Following the bow-destroying crash of the leaders - Italy's 50-footer Mandrake - in the short races of Thursday, the bookmakers make second-placed Australia favourite to win the cup for the first time since 1979, a year sadly remembered for the deaths and destruction caused by gales.

The Italians have a slender two- point lead and two strong yachts in the two-tonner Larouge, skippered by Lorenzo Bortolotti, and the one-tonner Brava Q8, with Paul Cayard (who is joined by Francesco de Angelis as fourth helmsman) in control, but no 50-footer.

Syd Fischer's Ragamuffin, for Australia, would have looked strong in any case and with skipper Peter Gilmour, who has established Italian residency in case of a call from Cayard for his America's Cup campaign, in form that could prove the clincher.

For the British there are some established reputations to restore and some new ones to build. There is no hope of them coming back to win from seventh place, but then the defending, high-budget French are looking uncomfortable, too. Glyn Charles' young crew on the one-tonner GBE International can stake a further claim for support in 1995 and Stuart Childerley is after a big win in the two-tonner, Provezza Source.

The weather, too, will play an important role. The forecast had the start at 1.30pm in a gentle eight to 10 knots to take the fleet down the Solent and into the English Channel. That was expected to fade in the evening which could lead to everyone rafting up under anchor near Portland Bill waiting for the tide to run again in their favour.

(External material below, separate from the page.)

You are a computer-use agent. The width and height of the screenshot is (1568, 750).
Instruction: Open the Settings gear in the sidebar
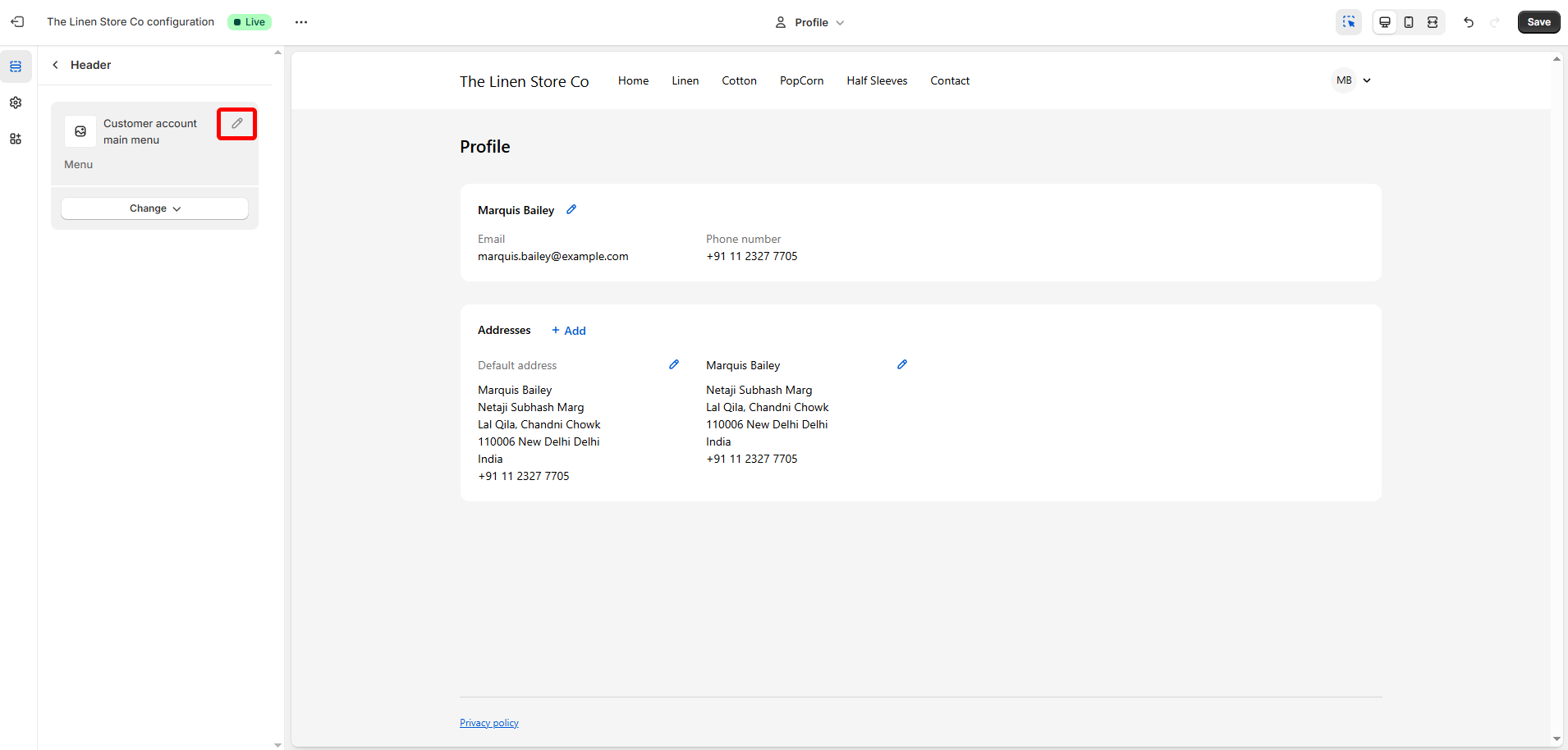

But Sunday could see the breeze steadily building to 25 knots and maybe over 30 and swinging from the north-west into the west. That would be perfect for the big boats, which could turn round the rock off the south-west of Ireland before it backed into the west. While they were then reaching home to Plymouth under spinnaker, the smaller boats would be beating uncomfortably upwind.

The additional area of focus will be the performance of the Whitbread race boats sailing, for them, not much more than a training session. The new Bruce Farr-designed maxis, Grant Dalton's New Zealand Endeavour, Pierre Fehlmann's Merit Cup and Daniel Malle's La Poste face up to Fortuna, the radical hybrid that British skipper Lawrie Smith has made the Spanish entry.

Also present will be the first gathering of the new water-ballasted Whitbread 60s, including Britain's Matt Humphries in the Dolphin & Youth Project, Brad Butterworth skippering Dennis Conner's Winston, Roger Nilson in the pan-European Intrum Justitia, Guido Maisto in Italy's soon-to-be- changed-again Brooksfield, and Nance Frank's US Women's Challenge.